雑司が谷駅と早稲田駅のあいだにあるパン屋さん『神田川ベーカリー』は、2017年2月22日にオープンし、今月3周年を迎えます。それぞれの駅から歩いて10〜15分少々かかる場所にあるにもかかわらず、リピーターが多く人気のお店です。一体どんなパンが人々を惹きつけているのでしょうか?
地域に根ざした、おいしいパン屋さんを作りたい
お話を伺ったのは、店主の嶋田玲子さん。玲子さんは『神田川ベーカリー』をオープンする前、雑司が谷で『あぶくり』というサンドイッチのカフェを営んでいました。そのお店をクローズするタイミングでオープンしたのが『神田川ベーカリー』です。
「私自身、雑司が谷で暮らしていて『近くにおいしいパン屋さんがあったらいいな』と思っていたんです。友人にブーランジェリーがいたり、物件が空いたりと、いろんな偶然も重なって、このお店をオープンしました」と玲子さん。
その後、ご友人のブーランジェリーの方が鳥取からパン作りを教えに来てくれたそう。オープン当時はスタッフの方もみんなパン作り未経験だったというから驚き!オープンするまでのわずか2週間でみっちり研修を受けてパンを焼けるようになったのだそうです。
『神田川ベーカリー』のパンは、主に国産小麦を使い、添加物や保存料を一切使いません。体にいいもの使ってパンを作ることで、小さな子どもからおじいさん、おばあさんまで食べてもらえるパンを目指しているそう。
「地域に根ざしたパン屋さんでありたいというのと、やっぱりうちのパンを食べたときに、体も心も幸せになれるようなパンをお届けしたいなという思いがあります。私が常日頃思っていることがあって、働いている人たちもすごく楽しく働いて、そういう環境のなかで作るパンは絶対おいしいと思うんです!それがお客様にも伝わって、お客様も幸せな気持ちになる…という、いい循環ができればいいなと思って日々運営しています」。
選ぶ楽しさ、人におすすめしたくなるおいしさ
『神田川ベーカリー』は対面式のパン屋さん。「設計上、スペースをあまりとれなくて」と話す玲子さんですが、その結果お客さんとの会話も自然と多くなったり、ペットと散歩途中に立ち寄ってくれたりとうれしいことも。お客さんの声を受けて、登場したパンもあるそう。

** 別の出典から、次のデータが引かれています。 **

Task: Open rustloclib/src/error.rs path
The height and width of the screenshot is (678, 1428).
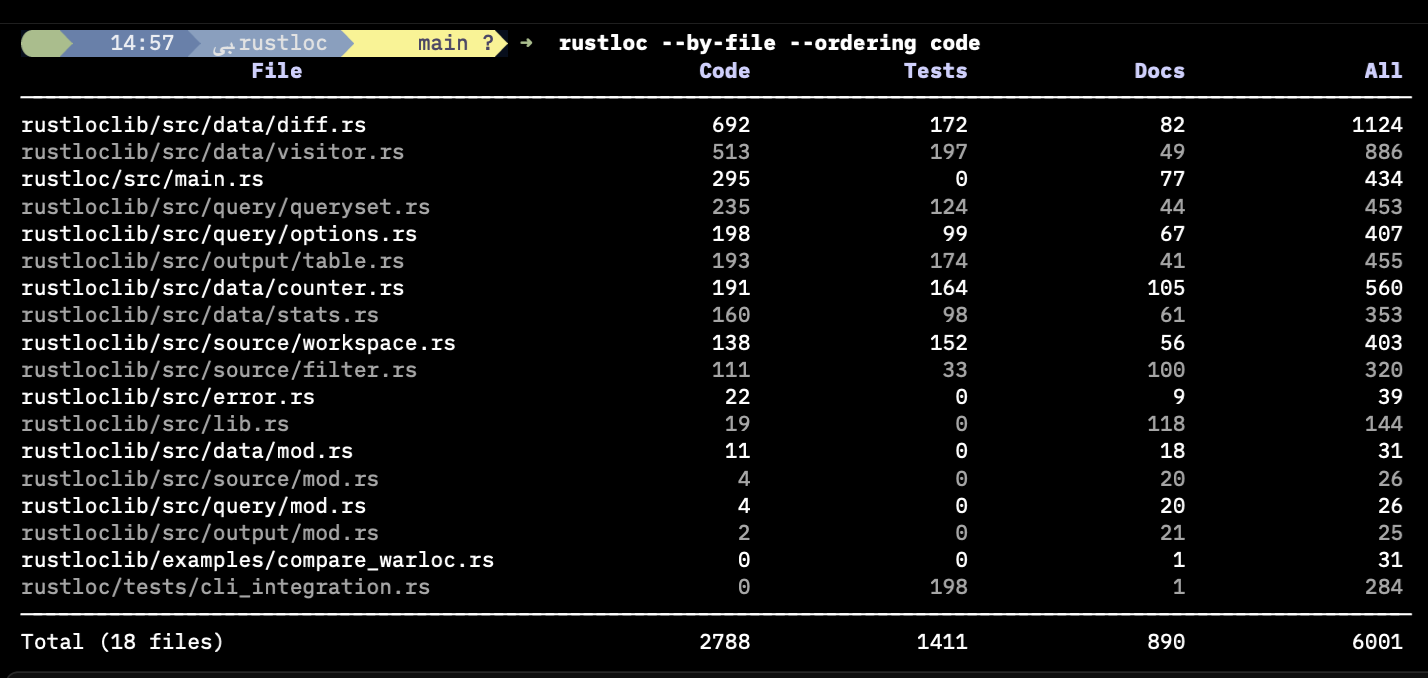Action: (x=166, y=397)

「お客さんから、『バゲットないですか?』という声をよく耳にしていて、毎日は難しくても、週末に料理を作ったりするときにバゲットがあったらうれしいかなと思って、土曜日限定で始めました」。
カンパーニュ、フォカッチャ、食パン、ブリオッシュ、バゲット、ベーグルなど、いくつもの種類の生地を使いわけてさまざまなパンを生み出している『神田川ベーカリー』。それは、選ぶ楽しさを届けたいという玲子さんの思いから。

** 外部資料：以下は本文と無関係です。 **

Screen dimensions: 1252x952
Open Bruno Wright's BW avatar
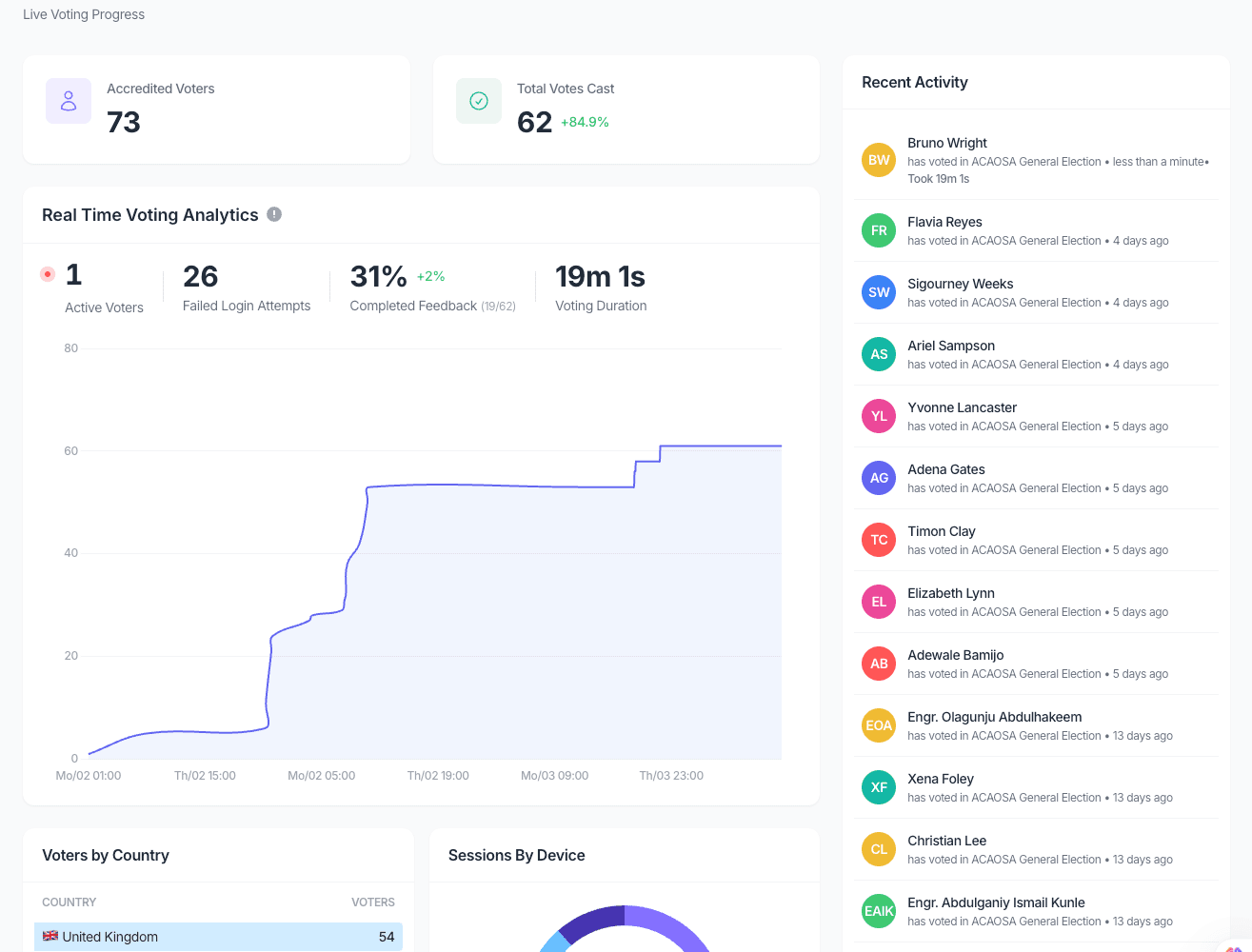click(x=878, y=160)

「私は、たくさんの種類があるなかから自分が食べたいものを選ぶのが楽しいと思うんです。もちろん、何か1つの商品に絞って販売しているお店も潔くて素敵です。でも、いろいろな世界観があるなかで、私たちのお店はいろんなパンを置いて、選んで買ってもらうというスタイルで、お客さんに選ぶ楽しみを感じてもらえたらうれしいなと思っています」。
こちらは、お店でも一番人気だという「塩パン」。「山型食パン」の生地で有塩バターを包み込んで焼き上げます。

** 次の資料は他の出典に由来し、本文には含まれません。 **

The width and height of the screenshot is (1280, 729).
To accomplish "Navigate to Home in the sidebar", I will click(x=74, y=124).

「オーブンで焼きあげるときに、中のバターがジュワッと溶け出して、焼きあがるとカリカリになるんです。パンの生地は湯種製法で作るので、しっとりもっちり。でも外側はパリっとしています。『いろんな塩パンを食べてきたけれど、神田川ベーカリーの塩パンが好き!』と言ってくださるお客さんも多くて、うれしいです!」。
取材時はちょうど焼き上がりでふわふわ。もっちりとした生地と、底のカリッとした食感がたまりません!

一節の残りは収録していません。